> **WHAT YOU SHOULD DO**: Exactly reproduce the lines from the line bearing "Task: Tick the" through the end of the listing, inclusive of both; pictures are to be omitted.

--------------------

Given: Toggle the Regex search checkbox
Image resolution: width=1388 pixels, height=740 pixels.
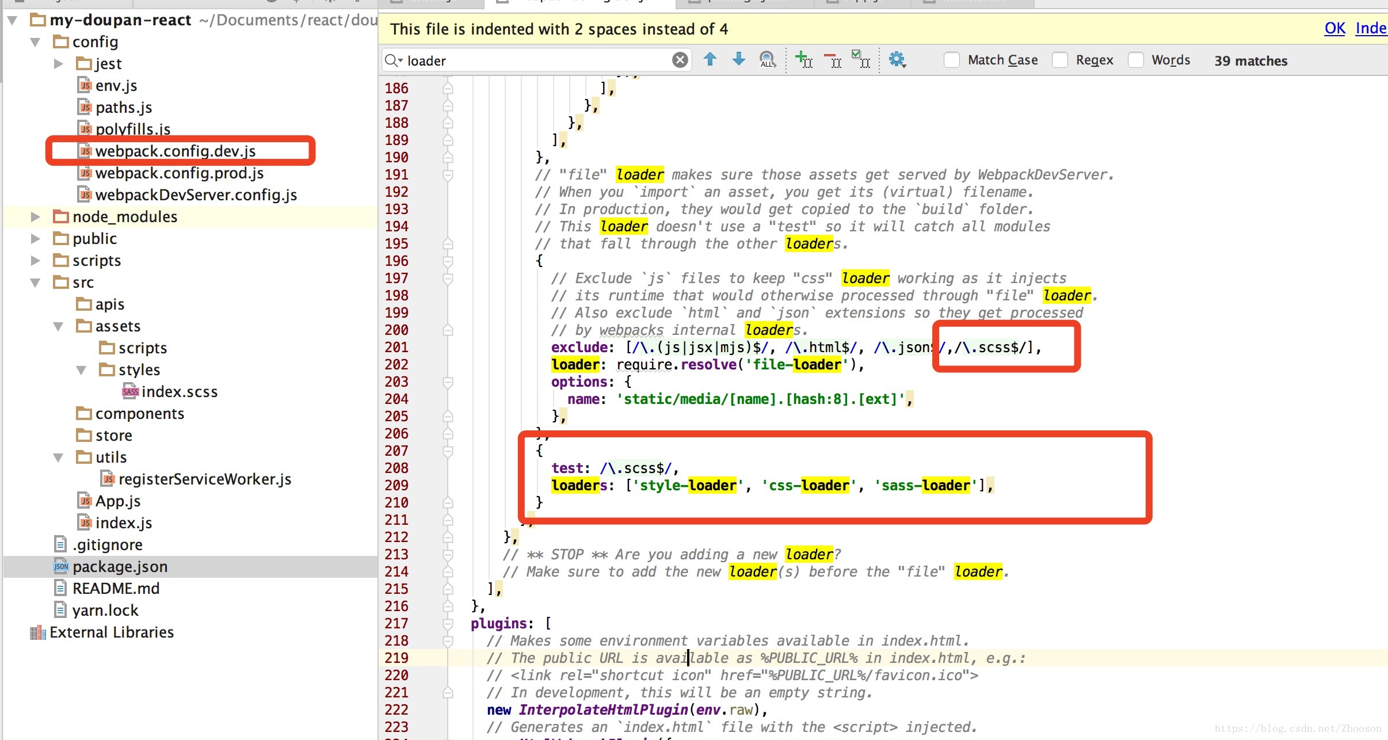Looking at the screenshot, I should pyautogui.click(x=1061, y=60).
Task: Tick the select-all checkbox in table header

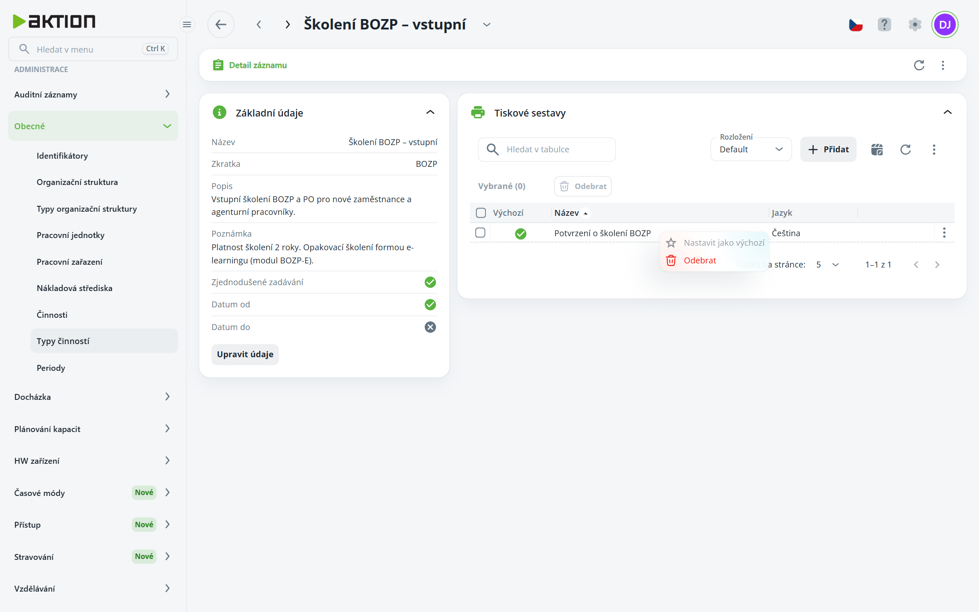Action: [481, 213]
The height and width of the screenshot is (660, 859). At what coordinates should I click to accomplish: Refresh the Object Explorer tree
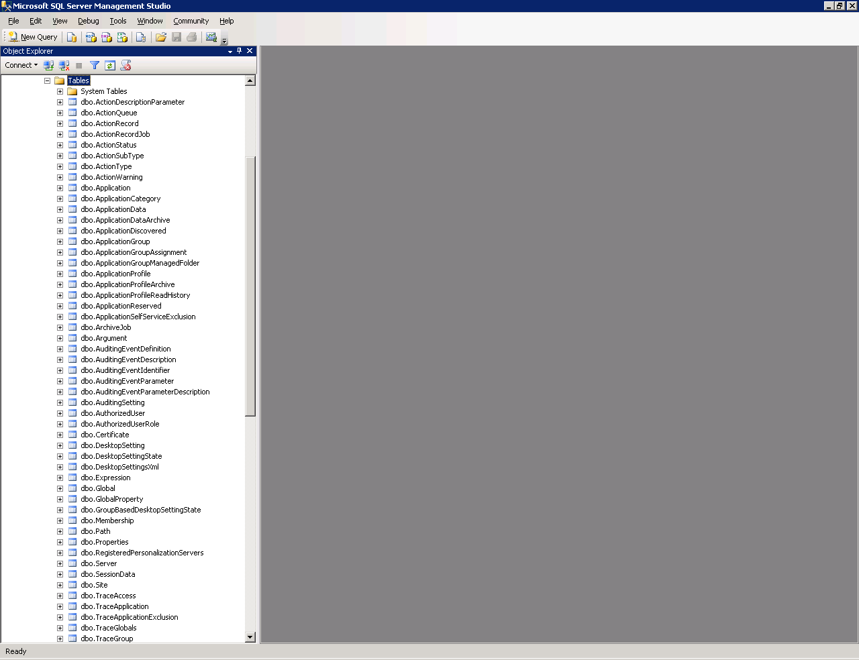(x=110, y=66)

--------------------

> **TASK RESPONSE**:
Task: Tick the select-all checkbox in table header

Action: [481, 213]
The height and width of the screenshot is (660, 859). At what coordinates should I click to accomplish: Refresh the Object Explorer tree
(x=110, y=66)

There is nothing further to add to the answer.